AI can benefit society in incredible ways. At the same time, it can enable misdeeds, malicious actors, and outright crime. Just as students will use it to cheat in class, politicians could use it to spread propaganda, and corporations could use it to mine our data.
And hackers, probably more or more than any other demographic, will use AI to make cyberattacks more dangerous and on a scale never before imagined.
How AI will change hacking
In a way, future AI cyberattacks will confirm our deepest concerns.
For example, look at what happened on a Friday afternoon in March 2019. A managing director of a UK energy company received a call from his manager. The director was ordered to urgently wire over $240,000 to a supplier in Hungary to avoid late fees. It was an odd request, admittedly, but the CEO on the phone sounded perfectly normal, aside from being so concerned. And so the director did as he was told.
The money went straight to the hackers who cloned this CEO’s voice using readily available software.
The story was ominous, but what we Really Having to worry isn’t that cut out for Hollywood. The greatest threat to our modern internet – and perhaps to society at large – may come from ordinary, almost mundane ways that criminals can leverage AI to scale their attacks.
In December, Check Point Software researchers watched everyone use ChatGPT to write poetry and schoolwork, and they wondered: Could it be writing a phishing email? Or how about a whole chain of attacks?
They experimented by first asking ChatGPT to write a decoy and encouraging victims to download an Excel file. After a few iterations, the email achieved all the tricks hackers love: false legitimacy, a sense of urgency, and an effective call to action.
Next, the researchers had ChatGPT write a macro that ran custom code whenever a victim opened the Excel file. Then they used another OpenAI program – Codex – to automatically generate a working reverse shell through which they could run commands, collect data, and send more malware to the targeted computer. They also had Codex develop a port scanner and virtual machine identification tool.
The result was quite a paint-by-numbers attack, but not bad for an afternoon’s work. And theoretically any number of non-OpenAI programs could have helped improve it.
For example, there is PassGAN, a neural network-based program that trains on past data leaks to efficiently brute-force passwords. In a 2019 study, researchers outperformed even cutting-edge machine learning-based password guessing tools.
Even more insidious than PassGAN is DeepLocker, another deep learning-based malware that, according to its IBM ancestors, “can infect millions of systems without being detected.” Only after the intended target has been identified – through factors such as geolocation and voice and face recognition – does it reveal itself and hit with laser precision.
What the tech industry can do
We won’t be able to prevent AI-driven cybercrime, but we can work to prevent the worst and make our internet even safer than it is today.
Barely a month after ChatGPT was made public when teachers complained about its potential for enabling cheating, a student took it upon himself to fix the problem. Edward Tian, a 22-year-old Princeton senior, developed an app called GPTZero that can quickly and effectively detect whether ChatGPT or a human wrote an essay.

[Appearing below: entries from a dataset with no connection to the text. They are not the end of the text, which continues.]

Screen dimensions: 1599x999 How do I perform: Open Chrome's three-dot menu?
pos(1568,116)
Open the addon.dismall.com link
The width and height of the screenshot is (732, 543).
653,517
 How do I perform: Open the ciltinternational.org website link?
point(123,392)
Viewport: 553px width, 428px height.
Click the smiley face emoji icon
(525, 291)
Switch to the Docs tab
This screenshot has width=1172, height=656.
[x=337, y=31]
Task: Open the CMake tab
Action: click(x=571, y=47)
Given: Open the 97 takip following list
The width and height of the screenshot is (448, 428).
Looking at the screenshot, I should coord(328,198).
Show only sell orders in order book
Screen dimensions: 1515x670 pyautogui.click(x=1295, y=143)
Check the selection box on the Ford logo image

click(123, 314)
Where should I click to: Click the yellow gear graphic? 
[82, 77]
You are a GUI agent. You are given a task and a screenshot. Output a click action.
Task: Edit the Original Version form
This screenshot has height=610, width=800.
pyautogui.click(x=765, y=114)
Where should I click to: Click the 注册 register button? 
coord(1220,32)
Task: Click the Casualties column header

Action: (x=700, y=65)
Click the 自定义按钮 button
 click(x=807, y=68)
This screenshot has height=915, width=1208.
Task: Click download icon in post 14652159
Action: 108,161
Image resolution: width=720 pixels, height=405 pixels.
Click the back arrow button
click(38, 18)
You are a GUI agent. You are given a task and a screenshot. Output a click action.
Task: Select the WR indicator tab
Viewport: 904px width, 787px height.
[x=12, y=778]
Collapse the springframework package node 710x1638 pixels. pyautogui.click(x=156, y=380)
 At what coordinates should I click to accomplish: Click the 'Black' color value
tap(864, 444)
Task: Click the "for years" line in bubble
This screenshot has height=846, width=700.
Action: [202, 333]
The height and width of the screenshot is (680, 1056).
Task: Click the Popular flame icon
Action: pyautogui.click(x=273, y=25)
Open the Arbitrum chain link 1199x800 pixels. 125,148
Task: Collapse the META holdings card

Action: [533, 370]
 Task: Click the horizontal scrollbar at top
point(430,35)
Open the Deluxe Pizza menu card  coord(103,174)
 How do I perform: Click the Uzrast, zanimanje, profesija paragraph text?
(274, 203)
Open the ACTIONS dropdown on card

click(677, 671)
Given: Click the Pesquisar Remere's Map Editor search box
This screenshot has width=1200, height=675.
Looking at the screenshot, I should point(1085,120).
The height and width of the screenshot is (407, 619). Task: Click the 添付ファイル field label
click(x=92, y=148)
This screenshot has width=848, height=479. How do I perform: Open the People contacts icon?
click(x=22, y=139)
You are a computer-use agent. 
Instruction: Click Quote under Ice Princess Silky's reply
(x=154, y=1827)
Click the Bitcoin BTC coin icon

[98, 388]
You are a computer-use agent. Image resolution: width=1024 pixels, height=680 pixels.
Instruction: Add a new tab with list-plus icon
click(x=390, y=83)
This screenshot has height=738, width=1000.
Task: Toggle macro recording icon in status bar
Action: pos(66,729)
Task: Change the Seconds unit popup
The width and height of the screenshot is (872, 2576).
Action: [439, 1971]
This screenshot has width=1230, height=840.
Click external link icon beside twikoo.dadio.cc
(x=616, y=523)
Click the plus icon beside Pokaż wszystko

Expressed in a simple way; AI can be armed by the good guys just as easily as the bad guys.
To complete their experiment, Check Point researchers used Codex to scrape key data from large datasets on YARA and VirusTotal. That was just a limited use case. Across all of our inboxes and IT networks, AI tools have long played a pivotal role in better detecting malicious emails and identifying anomalous behavior far faster than humans ever could. Not to mention the role of AI in collecting and managing data, automating tasks, and informing risk assessments.
Like Godzilla versus King Kong, we can only fight AI-powered cybercrime with AI-enhanced cybersecurity. This is the next frontier. It is already unfolding before our eyes.